Malgré tous les efforts qu’on peut faire en matière de communication sur le changement de paradigme à l’œuvre en psychiatrie, les fausses représentations et la stigmatisation sont encore extrêmement prégnantes en France et nécessitent un important effort de pédagogie.
Comment le programme PROPSY a-t-il été pensé au regard de ce contexte ? Quelle définition pouvez-vous donner d’une « psychiatrie de précision » ?
M. L. : Si on a considérablement amélioré la compréhension, les outils diagnostiques et les stratégies thérapeutiques, il y a encore énormément à faire pour améliorer le pronostic des patients qui en sont victimes. C’est l’ambition du programme de recherche PROPSY – Psychiatrie de précision, qui a pour objectif de travailler dans le domaine de la médecine de précision psychiatrique. A l’instar de ce qui a été fait dans le domaine de la cancérologie ou des maladies cardio-vasculaires. C’est-à-dire de se saisir d’outils méthodologiques, pour lesquels la France est dotée de plateformes extrêmement efficaces – en imagerie cérébrale, en génomique, en méta-génomique, métabolomique, en intelligence artificielle, etc. Et ce, afin d’améliorer la finesse et la précision des diagnostics par l’identification de sous-groupes homogènes de pathologies au sein de troubles qui sont aujourd’hui connus pour être très hétérogènes.

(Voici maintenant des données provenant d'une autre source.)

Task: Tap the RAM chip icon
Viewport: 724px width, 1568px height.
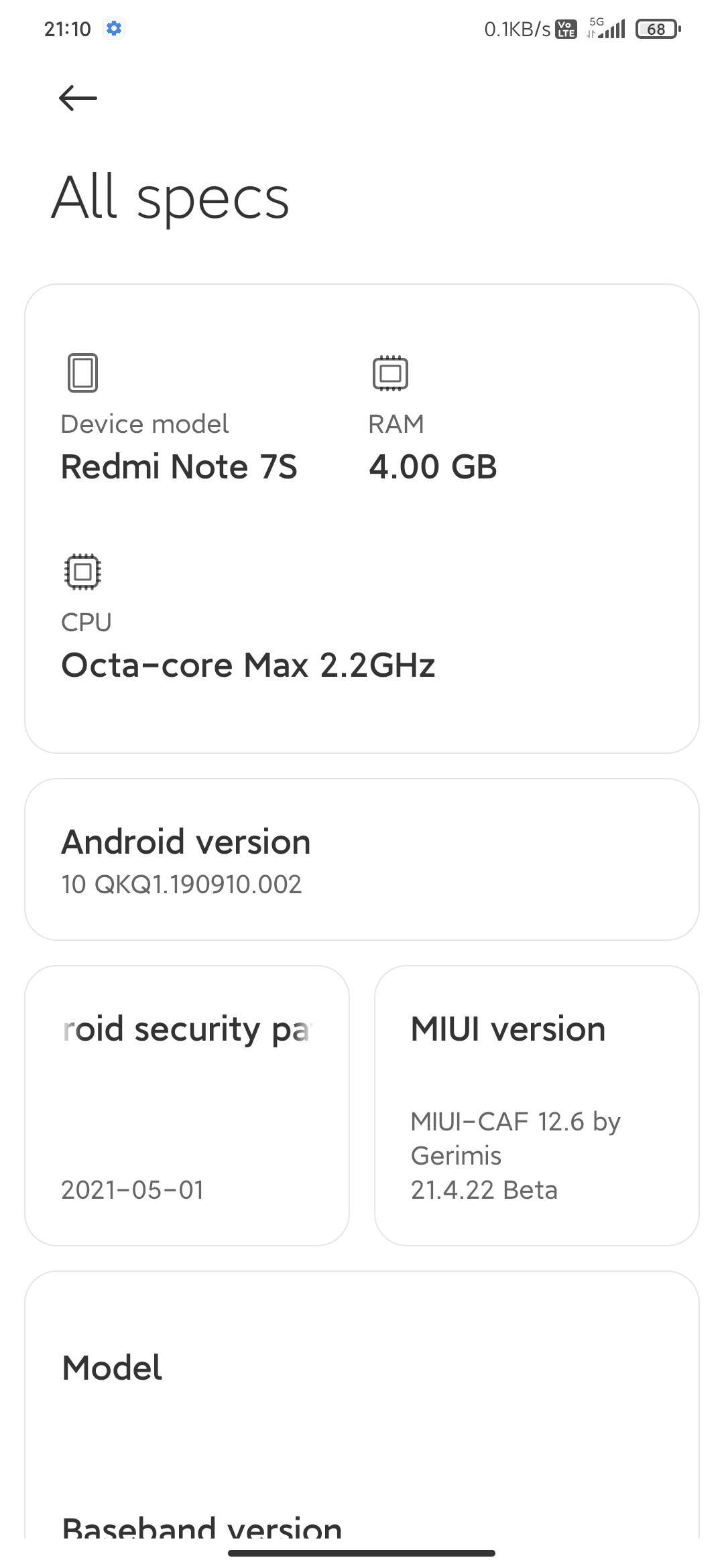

Une fois ces sous-groupes homogènes bien identifiés, il s’agit d’essayer d’en comprendre les causes et les mécanismes pour développer des stratégies thérapeutiques ciblées, comme cela est fait aujourd’hui en cancérologie. En tout cas, c’est notre ambition et notre rêve espoir d‘aboutir à un nombre conséquent de progrès en la matière.
Par exemple, nous gagnerons en « précision » en développant à la fois des signatures diagnostiques beaucoup plus précises et en développant des stratégies thérapeutiques ciblées, alors qu’aujourd’hui on utilise des médicaments à large spectre qui ne ciblent pas un mécanisme biologique précis et qui sont souvent insuffisamment efficaces avec des effets secondaires indésirables.
Le programme PROPSY se concentre sur quatre troubles : les troubles bipolaires, les troubles dépressifs majeurs, les schizophrénies et les troubles du spectre de l’autisme. Sur quels critères vous êtes-vous appuyée pour établir cette liste ?
M. L. : Ce sont les pathologies sur lesquelles les centres experts de la Fondation Fondamental travaillent depuis la création de la fondation. Ces centres experts ont été déployés sur toute la France et sont aujourd’hui au nombre de cinquante-trois. Ils ont non seulement contribué à améliorer la qualité des soins, mais ont aussi réduit les coûts, amélioré le pronostic des patients, permis la description de toute une série de facteurs de risques, de comorbidités, etc. Ils ont également permis de constituer de très grandes cohortes. Quatre réseaux de centres experts existent et concernent les troubles bipolaires, les schizophrénies, la dépression résistante et les troubles du spectre de l’autisme sans retard intellectuel.